# [WHAT IS EXPECTED]
Rescale the stretch of the listing from the line containing "Where should I click to: Edit" through the line containing "(x=964, y=598)", reproducing both lines with the request included. Multiply each click coordinate in the answer by 0.8, round it to a whole number with halves rounded up, and return only these lines.

[Target pointing listing]
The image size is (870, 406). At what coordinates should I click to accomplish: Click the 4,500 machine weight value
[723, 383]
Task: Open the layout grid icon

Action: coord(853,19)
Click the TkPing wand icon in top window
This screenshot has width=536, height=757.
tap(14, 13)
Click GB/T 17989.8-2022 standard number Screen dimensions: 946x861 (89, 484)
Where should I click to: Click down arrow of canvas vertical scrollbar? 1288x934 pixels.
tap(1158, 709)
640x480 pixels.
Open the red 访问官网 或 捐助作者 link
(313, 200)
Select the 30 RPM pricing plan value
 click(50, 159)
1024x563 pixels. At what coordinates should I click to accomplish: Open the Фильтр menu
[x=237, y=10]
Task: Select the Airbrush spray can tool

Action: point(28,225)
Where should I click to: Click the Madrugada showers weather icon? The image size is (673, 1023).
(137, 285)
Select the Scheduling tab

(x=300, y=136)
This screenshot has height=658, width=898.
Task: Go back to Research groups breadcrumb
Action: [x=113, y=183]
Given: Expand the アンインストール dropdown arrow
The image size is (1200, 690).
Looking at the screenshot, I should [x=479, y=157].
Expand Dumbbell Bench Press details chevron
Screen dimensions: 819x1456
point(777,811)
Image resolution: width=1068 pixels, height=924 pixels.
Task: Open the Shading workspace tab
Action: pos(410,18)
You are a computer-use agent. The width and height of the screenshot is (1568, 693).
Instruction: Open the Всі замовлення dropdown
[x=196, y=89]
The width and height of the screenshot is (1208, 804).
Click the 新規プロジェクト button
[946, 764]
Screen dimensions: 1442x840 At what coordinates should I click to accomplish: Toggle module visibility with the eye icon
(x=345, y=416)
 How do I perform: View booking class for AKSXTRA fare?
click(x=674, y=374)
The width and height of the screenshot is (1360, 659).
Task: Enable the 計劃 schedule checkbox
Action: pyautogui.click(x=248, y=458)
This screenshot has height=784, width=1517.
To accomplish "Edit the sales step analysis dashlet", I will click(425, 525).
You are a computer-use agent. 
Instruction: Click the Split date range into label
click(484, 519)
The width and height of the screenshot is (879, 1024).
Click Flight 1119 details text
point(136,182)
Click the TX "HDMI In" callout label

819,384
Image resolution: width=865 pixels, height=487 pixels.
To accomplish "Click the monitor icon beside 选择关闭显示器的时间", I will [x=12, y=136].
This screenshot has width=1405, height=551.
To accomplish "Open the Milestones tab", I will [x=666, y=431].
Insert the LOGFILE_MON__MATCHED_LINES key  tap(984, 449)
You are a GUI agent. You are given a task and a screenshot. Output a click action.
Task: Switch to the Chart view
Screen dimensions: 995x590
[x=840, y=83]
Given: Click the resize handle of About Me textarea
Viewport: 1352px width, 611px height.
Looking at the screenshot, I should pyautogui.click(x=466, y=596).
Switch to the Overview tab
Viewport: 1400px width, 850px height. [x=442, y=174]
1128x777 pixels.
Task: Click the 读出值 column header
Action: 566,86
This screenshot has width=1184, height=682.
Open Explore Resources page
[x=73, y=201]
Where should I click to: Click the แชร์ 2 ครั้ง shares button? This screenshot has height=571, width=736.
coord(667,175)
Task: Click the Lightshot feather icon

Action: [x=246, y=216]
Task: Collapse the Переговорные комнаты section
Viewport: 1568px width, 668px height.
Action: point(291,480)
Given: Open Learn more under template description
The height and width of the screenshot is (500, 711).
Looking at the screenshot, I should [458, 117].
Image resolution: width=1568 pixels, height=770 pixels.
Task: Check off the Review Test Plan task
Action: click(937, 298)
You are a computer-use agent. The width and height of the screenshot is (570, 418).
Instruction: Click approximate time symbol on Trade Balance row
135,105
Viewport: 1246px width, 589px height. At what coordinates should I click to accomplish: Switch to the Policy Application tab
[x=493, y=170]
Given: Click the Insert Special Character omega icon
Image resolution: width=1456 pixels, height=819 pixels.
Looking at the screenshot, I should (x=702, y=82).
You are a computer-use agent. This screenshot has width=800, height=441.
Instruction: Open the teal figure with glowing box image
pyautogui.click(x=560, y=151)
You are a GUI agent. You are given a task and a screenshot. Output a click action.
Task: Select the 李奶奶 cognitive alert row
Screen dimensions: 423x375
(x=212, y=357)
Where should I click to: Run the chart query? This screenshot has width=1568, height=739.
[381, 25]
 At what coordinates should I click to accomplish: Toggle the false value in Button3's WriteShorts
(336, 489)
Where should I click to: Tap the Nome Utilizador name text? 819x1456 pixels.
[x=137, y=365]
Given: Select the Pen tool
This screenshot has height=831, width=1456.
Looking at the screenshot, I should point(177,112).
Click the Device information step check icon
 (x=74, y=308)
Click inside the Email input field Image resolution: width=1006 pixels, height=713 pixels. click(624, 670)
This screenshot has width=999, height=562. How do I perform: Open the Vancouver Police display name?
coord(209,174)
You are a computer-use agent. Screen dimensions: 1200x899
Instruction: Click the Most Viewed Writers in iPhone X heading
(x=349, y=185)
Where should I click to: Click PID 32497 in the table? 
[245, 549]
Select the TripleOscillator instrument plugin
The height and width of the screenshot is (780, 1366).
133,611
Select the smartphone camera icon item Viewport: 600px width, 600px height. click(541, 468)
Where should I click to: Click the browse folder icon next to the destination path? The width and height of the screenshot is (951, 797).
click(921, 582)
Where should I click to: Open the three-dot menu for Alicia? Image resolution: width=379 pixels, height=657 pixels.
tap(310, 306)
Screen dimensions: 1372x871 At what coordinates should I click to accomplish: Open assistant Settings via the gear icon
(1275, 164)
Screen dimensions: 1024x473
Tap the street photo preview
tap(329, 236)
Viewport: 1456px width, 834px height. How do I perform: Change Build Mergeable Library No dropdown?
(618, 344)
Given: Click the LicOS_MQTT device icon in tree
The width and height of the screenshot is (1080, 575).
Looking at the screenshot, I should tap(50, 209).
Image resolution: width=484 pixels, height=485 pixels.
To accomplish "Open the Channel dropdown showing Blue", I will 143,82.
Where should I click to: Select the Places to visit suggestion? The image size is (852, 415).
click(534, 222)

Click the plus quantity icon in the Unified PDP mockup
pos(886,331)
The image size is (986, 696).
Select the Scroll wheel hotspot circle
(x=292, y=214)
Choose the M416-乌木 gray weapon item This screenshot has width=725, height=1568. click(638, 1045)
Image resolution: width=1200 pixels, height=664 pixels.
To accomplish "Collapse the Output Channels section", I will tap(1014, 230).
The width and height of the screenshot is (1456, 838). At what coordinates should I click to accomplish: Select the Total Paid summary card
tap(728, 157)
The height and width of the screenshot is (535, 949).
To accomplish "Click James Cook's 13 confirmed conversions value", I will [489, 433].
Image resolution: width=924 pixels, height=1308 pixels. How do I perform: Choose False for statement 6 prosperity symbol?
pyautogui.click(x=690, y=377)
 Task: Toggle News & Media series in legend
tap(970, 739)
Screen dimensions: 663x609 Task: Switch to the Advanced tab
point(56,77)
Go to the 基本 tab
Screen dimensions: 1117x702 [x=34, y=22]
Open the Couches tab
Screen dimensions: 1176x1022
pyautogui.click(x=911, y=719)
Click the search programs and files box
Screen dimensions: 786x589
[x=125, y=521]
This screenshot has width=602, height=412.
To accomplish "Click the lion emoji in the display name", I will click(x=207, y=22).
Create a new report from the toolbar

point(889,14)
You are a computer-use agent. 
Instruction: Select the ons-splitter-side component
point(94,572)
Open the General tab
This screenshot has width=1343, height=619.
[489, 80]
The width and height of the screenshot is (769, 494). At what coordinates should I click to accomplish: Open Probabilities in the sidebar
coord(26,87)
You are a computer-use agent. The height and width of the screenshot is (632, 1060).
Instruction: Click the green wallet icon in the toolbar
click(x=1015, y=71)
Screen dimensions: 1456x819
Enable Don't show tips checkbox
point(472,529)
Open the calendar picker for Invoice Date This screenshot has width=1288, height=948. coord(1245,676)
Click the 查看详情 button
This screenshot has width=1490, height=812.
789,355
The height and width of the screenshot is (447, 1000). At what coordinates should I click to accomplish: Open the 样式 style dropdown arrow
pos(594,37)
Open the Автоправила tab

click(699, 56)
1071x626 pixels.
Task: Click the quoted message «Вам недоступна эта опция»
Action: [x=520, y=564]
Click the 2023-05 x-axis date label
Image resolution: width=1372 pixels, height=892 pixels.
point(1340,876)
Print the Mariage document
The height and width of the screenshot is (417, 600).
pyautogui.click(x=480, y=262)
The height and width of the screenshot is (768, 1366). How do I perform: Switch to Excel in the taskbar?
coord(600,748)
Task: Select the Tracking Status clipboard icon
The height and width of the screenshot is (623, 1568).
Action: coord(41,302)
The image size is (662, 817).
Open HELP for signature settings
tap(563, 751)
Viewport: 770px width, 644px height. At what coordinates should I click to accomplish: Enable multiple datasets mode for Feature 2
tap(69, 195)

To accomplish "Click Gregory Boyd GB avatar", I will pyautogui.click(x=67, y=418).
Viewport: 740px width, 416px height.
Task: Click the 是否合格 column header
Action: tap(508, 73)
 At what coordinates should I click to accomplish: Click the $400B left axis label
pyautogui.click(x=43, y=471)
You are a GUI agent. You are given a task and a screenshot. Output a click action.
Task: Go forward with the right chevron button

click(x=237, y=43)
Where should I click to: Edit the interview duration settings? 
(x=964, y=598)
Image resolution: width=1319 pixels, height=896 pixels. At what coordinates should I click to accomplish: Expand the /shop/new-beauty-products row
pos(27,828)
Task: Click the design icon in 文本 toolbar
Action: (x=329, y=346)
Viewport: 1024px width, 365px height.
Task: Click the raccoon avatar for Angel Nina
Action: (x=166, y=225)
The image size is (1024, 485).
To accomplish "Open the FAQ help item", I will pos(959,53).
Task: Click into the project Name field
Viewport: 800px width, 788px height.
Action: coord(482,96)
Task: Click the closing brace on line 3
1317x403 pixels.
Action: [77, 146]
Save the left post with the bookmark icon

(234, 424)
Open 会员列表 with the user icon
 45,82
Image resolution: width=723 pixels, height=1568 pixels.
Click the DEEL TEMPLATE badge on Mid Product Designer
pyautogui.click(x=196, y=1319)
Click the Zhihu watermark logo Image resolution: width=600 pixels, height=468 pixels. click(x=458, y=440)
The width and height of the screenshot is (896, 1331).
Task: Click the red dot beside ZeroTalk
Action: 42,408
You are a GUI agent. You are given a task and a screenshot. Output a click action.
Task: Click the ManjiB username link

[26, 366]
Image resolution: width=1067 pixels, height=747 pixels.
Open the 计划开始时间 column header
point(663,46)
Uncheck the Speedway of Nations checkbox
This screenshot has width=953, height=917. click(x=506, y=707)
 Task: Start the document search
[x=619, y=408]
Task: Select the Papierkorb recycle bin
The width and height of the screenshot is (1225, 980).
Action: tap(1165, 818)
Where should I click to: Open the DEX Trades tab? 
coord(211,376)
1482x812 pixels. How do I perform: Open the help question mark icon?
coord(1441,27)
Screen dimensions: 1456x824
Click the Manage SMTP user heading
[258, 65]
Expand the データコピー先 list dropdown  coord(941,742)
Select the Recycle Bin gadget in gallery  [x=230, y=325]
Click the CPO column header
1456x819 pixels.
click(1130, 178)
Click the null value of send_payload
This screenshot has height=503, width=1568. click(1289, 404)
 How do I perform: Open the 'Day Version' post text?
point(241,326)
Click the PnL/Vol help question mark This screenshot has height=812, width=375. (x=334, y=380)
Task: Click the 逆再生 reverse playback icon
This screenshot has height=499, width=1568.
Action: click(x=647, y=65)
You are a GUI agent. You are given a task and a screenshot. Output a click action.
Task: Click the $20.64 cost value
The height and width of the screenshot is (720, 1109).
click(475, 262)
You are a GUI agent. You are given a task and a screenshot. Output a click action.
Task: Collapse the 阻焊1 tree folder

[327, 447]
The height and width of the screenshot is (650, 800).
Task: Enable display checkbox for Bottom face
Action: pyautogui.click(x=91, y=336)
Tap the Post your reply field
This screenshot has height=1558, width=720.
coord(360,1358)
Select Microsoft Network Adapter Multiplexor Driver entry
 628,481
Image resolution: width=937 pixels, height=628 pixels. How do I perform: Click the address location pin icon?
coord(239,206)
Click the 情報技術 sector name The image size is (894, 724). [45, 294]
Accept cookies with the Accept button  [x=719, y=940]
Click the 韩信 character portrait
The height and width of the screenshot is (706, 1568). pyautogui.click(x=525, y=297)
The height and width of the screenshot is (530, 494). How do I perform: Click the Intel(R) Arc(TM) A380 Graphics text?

# [TASK SOLUTION]
Where should I click to: Edit the interview duration settings? 
(x=771, y=478)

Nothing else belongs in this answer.